> _Data for the task_
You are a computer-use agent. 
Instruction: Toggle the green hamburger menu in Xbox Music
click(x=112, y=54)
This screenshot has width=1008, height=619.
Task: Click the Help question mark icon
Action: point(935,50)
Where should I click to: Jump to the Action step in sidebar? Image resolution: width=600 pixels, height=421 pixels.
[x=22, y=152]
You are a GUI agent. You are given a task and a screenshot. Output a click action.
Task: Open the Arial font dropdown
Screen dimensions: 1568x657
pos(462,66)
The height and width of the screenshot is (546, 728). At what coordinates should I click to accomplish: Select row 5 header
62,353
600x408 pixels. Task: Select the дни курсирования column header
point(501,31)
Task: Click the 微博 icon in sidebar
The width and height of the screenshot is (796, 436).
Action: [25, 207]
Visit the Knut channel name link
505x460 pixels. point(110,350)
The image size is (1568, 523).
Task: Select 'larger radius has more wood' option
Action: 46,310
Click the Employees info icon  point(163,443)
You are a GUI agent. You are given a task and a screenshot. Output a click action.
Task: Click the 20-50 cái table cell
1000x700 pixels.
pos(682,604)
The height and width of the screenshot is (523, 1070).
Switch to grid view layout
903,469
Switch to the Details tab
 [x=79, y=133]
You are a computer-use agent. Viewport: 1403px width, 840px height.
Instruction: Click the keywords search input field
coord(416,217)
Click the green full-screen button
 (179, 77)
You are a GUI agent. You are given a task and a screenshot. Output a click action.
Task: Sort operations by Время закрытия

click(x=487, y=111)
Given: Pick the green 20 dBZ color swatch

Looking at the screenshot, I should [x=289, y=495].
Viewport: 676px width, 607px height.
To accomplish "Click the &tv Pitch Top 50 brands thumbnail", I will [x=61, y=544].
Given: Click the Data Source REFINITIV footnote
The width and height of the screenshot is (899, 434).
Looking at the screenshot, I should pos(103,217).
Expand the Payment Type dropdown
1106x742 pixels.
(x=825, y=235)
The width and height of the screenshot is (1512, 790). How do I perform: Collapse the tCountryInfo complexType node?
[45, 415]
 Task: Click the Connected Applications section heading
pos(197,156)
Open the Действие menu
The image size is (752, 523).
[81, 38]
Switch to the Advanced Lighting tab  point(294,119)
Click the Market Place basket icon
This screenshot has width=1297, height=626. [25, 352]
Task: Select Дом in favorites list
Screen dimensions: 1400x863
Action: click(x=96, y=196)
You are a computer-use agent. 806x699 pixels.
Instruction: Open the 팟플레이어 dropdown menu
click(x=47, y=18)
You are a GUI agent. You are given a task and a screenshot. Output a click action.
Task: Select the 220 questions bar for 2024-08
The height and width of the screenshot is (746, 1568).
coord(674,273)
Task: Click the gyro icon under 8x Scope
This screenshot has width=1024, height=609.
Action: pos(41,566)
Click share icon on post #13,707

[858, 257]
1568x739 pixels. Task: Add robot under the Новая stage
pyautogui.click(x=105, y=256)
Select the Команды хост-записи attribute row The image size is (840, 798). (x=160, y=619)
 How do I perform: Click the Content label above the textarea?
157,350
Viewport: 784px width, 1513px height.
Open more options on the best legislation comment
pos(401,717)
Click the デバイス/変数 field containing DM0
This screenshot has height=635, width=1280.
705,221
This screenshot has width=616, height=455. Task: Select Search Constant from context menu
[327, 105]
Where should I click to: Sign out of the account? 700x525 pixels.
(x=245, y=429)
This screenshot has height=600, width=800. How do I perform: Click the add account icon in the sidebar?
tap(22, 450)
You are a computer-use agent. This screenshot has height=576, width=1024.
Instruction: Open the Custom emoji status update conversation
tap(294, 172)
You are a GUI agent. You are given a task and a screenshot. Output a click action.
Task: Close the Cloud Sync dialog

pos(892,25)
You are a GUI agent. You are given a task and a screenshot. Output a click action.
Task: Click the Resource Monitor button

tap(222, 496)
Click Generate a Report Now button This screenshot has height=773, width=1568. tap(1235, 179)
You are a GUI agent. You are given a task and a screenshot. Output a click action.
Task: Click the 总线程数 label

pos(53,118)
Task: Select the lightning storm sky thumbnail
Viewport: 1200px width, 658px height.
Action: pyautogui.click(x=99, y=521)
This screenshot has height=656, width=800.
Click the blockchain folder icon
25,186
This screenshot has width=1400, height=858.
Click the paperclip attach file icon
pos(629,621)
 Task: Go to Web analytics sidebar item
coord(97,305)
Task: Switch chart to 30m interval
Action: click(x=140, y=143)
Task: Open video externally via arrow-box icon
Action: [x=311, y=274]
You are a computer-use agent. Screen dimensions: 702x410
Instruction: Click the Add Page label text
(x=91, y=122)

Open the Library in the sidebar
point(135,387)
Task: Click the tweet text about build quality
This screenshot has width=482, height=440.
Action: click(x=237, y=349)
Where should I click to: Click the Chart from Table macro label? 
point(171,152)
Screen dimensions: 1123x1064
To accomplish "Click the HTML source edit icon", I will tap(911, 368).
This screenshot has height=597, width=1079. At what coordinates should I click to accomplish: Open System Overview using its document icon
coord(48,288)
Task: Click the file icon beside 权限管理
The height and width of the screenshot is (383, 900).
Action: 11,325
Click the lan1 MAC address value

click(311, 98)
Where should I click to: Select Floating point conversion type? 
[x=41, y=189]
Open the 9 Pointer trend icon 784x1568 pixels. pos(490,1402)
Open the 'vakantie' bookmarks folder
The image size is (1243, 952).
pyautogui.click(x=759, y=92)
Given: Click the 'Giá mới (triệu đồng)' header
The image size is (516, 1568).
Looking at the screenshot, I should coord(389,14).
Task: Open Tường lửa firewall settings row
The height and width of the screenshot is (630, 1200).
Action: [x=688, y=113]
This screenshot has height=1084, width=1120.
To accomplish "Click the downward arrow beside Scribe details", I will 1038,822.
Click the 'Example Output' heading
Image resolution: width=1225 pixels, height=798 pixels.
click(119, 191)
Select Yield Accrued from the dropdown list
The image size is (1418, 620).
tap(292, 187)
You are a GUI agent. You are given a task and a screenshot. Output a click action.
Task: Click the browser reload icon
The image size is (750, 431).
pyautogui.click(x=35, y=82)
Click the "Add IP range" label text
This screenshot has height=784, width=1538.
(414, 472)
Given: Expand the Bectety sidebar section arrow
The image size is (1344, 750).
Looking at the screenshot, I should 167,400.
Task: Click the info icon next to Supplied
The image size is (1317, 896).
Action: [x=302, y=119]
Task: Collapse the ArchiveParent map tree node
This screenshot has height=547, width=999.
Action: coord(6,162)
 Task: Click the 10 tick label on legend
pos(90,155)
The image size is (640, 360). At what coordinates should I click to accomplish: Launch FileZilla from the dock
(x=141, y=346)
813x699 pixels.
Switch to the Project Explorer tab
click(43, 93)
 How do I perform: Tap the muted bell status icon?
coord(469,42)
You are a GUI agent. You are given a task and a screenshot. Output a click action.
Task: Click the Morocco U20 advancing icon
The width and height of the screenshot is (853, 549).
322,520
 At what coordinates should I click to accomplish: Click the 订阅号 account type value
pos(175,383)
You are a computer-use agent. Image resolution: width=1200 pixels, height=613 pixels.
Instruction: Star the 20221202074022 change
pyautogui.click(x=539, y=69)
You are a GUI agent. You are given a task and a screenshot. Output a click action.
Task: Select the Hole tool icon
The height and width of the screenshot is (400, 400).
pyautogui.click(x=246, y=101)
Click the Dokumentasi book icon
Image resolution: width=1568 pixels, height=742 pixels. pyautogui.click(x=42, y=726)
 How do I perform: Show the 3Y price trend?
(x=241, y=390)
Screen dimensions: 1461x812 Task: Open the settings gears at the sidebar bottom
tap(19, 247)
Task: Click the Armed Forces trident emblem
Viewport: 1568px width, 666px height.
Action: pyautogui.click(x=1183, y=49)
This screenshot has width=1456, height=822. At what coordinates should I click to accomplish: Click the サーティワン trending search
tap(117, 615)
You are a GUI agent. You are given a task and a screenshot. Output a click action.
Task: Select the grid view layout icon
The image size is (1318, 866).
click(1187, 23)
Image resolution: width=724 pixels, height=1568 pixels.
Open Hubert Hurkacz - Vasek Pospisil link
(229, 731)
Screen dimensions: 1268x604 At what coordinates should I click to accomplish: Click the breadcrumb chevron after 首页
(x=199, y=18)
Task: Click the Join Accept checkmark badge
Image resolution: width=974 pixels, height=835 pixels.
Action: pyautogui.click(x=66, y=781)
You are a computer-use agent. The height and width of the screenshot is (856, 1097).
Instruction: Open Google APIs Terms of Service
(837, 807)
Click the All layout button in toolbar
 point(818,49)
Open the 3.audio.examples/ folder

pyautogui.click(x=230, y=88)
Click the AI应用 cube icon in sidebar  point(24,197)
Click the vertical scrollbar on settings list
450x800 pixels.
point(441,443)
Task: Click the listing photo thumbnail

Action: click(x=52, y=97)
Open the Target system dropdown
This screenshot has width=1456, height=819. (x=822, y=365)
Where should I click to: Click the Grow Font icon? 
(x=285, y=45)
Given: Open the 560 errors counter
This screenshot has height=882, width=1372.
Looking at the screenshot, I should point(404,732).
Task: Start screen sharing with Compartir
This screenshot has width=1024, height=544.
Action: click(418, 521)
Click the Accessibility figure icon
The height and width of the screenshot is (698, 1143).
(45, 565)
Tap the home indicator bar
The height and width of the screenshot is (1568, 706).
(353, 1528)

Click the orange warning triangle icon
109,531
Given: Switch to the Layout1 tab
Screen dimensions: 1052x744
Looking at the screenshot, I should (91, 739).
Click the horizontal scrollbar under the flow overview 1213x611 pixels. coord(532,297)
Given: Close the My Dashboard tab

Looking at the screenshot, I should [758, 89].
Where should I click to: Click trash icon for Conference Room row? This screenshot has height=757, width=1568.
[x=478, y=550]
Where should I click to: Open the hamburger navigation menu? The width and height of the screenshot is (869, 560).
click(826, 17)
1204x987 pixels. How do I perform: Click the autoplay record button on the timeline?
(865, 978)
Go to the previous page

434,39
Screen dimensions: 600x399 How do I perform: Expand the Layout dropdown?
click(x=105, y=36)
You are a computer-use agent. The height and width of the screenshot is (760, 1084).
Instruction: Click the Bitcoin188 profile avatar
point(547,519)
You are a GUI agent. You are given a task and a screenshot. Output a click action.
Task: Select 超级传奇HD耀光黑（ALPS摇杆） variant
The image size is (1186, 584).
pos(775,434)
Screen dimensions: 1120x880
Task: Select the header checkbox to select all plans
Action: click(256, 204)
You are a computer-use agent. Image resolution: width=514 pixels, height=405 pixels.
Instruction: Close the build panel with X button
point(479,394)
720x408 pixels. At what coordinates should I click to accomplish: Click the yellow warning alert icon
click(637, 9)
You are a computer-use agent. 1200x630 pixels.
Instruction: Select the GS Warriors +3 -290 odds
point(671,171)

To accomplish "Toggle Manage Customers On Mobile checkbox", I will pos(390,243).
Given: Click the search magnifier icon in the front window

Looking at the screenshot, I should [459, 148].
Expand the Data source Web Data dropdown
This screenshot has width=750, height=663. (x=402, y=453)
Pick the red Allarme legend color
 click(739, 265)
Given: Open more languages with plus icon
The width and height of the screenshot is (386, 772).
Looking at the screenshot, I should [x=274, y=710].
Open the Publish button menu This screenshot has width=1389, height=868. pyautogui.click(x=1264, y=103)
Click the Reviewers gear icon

> _Work required_
Give again, word for word, every line of the listing above from the one with "Click the horizontal" to the one with "is (760, 1084).", both inclusive, and nothing beyond them.

> _Result of the exercise_
Click the horizontal scrollbar under the flow overview 1213x611 pixels. coord(532,297)
Given: Close the My Dashboard tab

Looking at the screenshot, I should [758, 89].
Where should I click to: Click trash icon for Conference Room row? This screenshot has height=757, width=1568.
[x=478, y=550]
Where should I click to: Open the hamburger navigation menu? The width and height of the screenshot is (869, 560).
click(826, 17)
1204x987 pixels. How do I perform: Click the autoplay record button on the timeline?
(865, 978)
Go to the previous page

434,39
Screen dimensions: 600x399 How do I perform: Expand the Layout dropdown?
click(x=105, y=36)
You are a computer-use agent. The height and width of the screenshot is (760, 1084).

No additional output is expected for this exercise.